Render the material below as a Markdown table with the columns Row and Line, from the line with "What do you see at coordinates (44, 296)" up to and including the line with "(455, 419).", leaving out blank lines.

-- Begin Rows --

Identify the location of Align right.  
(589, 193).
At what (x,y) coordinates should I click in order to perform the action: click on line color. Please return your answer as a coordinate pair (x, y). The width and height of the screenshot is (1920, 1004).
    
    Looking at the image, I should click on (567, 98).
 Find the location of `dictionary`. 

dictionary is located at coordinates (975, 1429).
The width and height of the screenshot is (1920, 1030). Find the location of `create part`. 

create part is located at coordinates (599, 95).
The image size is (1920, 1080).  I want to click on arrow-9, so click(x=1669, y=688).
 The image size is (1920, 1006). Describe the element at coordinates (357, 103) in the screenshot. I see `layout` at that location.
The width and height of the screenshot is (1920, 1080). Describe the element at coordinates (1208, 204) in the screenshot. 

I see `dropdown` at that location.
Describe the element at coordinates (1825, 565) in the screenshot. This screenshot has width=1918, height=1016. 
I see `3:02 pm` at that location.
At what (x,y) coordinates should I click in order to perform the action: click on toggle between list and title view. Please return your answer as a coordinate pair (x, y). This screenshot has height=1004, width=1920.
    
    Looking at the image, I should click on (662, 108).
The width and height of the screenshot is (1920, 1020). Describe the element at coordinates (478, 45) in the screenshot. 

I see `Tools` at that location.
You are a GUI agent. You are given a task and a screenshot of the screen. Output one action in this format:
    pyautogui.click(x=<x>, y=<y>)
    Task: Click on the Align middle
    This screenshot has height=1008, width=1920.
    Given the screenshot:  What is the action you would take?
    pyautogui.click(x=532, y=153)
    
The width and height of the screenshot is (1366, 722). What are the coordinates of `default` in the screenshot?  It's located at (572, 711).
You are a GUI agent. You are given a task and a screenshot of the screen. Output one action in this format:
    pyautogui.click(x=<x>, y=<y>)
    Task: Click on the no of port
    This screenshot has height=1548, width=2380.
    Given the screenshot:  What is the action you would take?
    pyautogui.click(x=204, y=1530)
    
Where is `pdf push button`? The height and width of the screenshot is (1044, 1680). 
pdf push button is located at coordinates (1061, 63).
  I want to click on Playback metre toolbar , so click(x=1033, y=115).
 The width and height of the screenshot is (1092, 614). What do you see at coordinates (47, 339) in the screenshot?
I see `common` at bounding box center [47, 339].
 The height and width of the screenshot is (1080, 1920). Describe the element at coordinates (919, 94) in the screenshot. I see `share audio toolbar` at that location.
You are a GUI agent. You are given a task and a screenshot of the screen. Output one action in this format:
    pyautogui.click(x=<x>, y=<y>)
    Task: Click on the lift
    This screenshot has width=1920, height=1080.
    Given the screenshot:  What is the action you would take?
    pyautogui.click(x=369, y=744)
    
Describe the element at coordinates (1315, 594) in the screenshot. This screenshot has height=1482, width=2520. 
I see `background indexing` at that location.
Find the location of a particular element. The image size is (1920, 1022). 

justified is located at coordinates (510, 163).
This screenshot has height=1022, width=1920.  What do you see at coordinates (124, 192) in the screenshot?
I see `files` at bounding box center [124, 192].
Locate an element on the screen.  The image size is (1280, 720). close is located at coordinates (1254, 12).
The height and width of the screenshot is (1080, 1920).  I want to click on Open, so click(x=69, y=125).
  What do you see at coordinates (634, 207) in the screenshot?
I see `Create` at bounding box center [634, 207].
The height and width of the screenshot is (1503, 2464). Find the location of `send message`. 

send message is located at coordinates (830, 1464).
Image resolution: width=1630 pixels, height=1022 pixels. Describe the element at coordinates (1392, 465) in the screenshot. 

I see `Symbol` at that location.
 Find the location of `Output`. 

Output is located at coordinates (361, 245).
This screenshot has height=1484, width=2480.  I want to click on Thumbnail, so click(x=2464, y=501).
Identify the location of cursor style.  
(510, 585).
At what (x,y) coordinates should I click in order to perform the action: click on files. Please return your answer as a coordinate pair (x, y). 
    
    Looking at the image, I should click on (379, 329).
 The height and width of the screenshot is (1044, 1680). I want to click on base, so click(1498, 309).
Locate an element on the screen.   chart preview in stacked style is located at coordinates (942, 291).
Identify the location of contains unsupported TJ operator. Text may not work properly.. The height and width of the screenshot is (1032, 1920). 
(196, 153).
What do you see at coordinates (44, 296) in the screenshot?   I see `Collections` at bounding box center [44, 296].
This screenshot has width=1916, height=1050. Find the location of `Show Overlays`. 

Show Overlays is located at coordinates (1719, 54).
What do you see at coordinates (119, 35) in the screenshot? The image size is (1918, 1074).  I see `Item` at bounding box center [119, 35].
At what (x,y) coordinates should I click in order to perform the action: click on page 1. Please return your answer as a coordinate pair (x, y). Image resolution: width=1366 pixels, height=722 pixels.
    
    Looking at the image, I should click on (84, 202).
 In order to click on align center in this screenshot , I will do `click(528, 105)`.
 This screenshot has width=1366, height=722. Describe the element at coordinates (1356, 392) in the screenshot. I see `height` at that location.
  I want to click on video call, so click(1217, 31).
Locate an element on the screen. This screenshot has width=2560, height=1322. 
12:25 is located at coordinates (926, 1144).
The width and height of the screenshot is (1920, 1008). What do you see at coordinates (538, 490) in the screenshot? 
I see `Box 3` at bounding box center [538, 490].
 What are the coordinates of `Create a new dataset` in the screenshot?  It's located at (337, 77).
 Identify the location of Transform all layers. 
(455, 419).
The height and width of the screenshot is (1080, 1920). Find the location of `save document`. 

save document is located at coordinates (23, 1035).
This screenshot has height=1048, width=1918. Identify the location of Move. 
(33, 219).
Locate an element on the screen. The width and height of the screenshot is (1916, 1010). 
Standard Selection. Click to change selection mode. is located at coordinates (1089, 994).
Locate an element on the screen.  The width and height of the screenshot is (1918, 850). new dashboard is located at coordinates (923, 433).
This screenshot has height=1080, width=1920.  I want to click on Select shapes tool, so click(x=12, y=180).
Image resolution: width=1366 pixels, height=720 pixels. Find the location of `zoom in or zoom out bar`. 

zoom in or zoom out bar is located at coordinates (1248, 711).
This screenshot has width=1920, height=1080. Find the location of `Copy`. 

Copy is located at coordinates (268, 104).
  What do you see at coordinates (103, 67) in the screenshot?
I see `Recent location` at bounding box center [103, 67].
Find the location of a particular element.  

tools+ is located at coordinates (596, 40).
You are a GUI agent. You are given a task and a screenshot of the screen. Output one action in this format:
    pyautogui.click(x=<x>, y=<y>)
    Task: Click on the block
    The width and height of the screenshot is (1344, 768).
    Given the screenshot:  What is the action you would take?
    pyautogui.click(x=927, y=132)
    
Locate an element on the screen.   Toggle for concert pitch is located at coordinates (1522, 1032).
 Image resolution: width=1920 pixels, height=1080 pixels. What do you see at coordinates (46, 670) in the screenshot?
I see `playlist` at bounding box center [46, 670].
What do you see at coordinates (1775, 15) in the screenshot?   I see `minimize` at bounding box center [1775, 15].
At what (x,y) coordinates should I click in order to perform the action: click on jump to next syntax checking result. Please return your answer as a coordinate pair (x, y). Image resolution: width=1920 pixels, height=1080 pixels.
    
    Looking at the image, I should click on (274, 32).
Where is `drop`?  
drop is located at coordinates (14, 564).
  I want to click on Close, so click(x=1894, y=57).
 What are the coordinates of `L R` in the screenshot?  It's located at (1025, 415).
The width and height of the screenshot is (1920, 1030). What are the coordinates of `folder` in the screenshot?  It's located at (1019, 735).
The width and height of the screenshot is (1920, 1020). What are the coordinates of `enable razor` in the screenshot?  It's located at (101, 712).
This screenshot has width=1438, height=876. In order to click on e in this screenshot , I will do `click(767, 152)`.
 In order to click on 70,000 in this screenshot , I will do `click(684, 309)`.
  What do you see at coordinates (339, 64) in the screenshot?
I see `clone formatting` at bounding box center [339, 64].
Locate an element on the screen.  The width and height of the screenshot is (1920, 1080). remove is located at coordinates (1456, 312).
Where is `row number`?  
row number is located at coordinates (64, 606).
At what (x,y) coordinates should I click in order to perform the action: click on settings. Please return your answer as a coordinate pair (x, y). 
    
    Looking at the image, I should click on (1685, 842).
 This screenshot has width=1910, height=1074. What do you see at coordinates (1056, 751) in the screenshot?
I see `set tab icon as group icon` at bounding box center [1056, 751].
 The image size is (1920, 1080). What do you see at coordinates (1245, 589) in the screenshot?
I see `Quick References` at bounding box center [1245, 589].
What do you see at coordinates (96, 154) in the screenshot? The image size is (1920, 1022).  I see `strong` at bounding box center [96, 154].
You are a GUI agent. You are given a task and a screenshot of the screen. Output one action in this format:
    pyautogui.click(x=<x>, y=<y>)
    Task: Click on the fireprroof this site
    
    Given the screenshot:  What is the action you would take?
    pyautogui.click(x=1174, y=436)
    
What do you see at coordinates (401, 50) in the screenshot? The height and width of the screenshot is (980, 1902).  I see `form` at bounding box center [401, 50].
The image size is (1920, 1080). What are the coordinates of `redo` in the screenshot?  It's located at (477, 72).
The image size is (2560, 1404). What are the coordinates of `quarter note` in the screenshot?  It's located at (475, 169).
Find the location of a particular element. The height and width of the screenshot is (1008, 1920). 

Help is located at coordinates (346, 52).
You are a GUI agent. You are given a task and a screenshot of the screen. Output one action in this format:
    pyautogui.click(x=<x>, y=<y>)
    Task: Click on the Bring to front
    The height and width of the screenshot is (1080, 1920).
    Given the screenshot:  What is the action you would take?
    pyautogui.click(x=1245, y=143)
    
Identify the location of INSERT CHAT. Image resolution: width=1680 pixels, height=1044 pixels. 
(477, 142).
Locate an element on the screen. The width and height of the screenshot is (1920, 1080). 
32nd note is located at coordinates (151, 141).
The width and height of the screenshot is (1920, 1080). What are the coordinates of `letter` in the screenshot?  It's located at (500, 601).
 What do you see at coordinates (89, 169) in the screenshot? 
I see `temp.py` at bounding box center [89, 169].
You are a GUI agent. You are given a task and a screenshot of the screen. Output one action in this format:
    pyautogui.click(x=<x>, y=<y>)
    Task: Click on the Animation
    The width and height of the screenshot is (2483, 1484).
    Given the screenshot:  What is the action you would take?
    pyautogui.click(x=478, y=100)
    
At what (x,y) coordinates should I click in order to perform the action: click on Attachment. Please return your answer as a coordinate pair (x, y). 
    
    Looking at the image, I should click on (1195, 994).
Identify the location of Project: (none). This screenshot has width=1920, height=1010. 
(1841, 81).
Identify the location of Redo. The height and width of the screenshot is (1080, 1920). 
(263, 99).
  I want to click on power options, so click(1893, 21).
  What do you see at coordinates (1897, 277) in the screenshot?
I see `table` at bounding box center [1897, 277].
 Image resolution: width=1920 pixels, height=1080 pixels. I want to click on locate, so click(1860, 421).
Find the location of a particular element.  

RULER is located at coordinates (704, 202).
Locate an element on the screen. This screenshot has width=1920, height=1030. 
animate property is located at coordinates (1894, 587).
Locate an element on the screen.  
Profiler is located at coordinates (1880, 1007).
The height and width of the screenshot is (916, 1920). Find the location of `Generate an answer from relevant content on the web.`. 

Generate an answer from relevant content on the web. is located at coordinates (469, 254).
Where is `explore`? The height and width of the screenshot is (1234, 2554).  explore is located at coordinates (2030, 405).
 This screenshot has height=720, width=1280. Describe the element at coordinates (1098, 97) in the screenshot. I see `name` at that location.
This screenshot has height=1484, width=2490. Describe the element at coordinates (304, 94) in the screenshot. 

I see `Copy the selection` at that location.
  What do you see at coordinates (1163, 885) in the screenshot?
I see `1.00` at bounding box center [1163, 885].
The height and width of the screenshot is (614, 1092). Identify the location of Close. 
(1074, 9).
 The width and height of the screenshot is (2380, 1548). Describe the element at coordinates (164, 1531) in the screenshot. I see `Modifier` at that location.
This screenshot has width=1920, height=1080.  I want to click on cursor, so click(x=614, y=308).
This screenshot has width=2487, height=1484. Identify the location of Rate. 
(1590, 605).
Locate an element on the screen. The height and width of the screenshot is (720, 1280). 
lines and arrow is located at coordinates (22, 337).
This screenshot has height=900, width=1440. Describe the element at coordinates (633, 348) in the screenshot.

-- End Rows --

• _Solution below_:
| Row | Line |
|---|---|
| 1 | What do you see at coordinates (44, 296) in the screenshot?   I see `Collections` at bounding box center [44, 296]. |
| 2 | This screenshot has width=1916, height=1050. Find the location of `Show Overlays`.  |
| 3 | Show Overlays is located at coordinates (1719, 54). |
| 4 | What do you see at coordinates (119, 35) in the screenshot? The image size is (1918, 1074).  I see `Item` at bounding box center [119, 35]. |
| 5 | At what (x,y) coordinates should I click in order to perform the action: click on page 1. Please return your answer as a coordinate pair (x, y). Image resolution: width=1366 pixels, height=722 pixels. |
| 6 |     Looking at the image, I should click on (84, 202). |
| 7 |  In order to click on align center in this screenshot , I will do `click(528, 105)`. |
| 8 |  This screenshot has width=1366, height=722. Describe the element at coordinates (1356, 392) in the screenshot. I see `height` at that location. |
| 9 |   I want to click on video call, so click(1217, 31). |
| 10 | Locate an element on the screen. This screenshot has width=2560, height=1322.  |
| 11 | 12:25 is located at coordinates (926, 1144). |
| 12 | The width and height of the screenshot is (1920, 1008). What do you see at coordinates (538, 490) in the screenshot?  |
| 13 | I see `Box 3` at bounding box center [538, 490]. |
| 14 |  What are the coordinates of `Create a new dataset` in the screenshot?  It's located at (337, 77). |
| 15 |  Identify the location of Transform all layers.  |
| 16 | (455, 419). |